George emphasizes the critical difference between companies where the market is demanding more product (pull) versus companies that must actively sell and market their offerings (push). (49:18) He keeps a Post-it note on his computer asking "Is the market demanding more of your product?" because pull businesses represent the most special companies in the world. Examples include ChatGPT's billion organic users without traditional marketing, and companies like Anduril where desperate geopolitical needs create natural demand. The key insight is that pull businesses tend to get easier to scale over time, while push businesses often get harder as they grow, especially consumer businesses dependent on platforms like Google and Facebook for customer acquisition. In the AI era, this translates to looking for viral growth patterns and organic adoption rather than heavy marketing spend to drive usage.
George predicts that AI monetization will evolve far beyond current chatbot interfaces and subscription models, drawing parallels to how no one predicted feed-based advertising before social media feeds existed. (08:00) He believes the future will shift from today's reactive AI interactions to proactive AI that offers solutions and executes tasks on users' behalf. The business model insight comes from recognizing that ChatGPT has reached a billion users but monetizes fewer than 50 million of them, creating massive untapped potential. George expects new native monetization formats to emerge, similar to how Instagram ads became a highly effective format that users actually appreciate. The key is understanding that 90% of technological surplus typically goes to end users, but even capturing a small percentage of the value created by AI could build the largest companies in history.
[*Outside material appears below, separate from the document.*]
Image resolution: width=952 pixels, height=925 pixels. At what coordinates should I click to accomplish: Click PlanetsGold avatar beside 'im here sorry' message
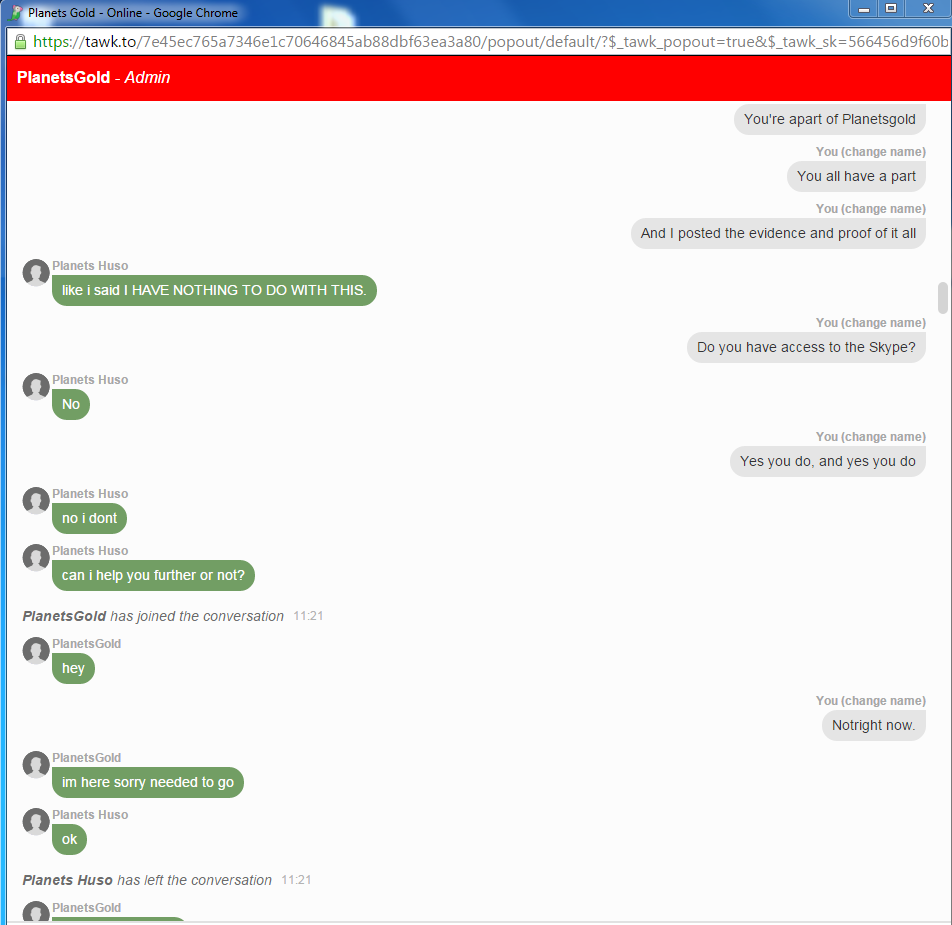pos(36,765)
George argues that markets consistently undervalue companies growing above 30% because it's unnatural to model sustained high growth over long periods. (47:00) He provides the example of Apple in 2009, where consensus estimates for 2013 were off by 3x, demonstrating how even the most-covered company in the world can surprise with persistent growth. The insight is that investors naturally model growth deceleration (80% to 65% to 50% to 40%), but when companies maintain higher growth rates (80% to 75% to 65%), the valuation difference can be 3x. This creates opportunities for growth investors who can identify businesses with sustainable competitive advantages that enable growth rate persistence. The practical application is being willing to pay what seem like high multiples for truly exceptional growth companies, as the math works out favorably when growth persists longer than models typically assume.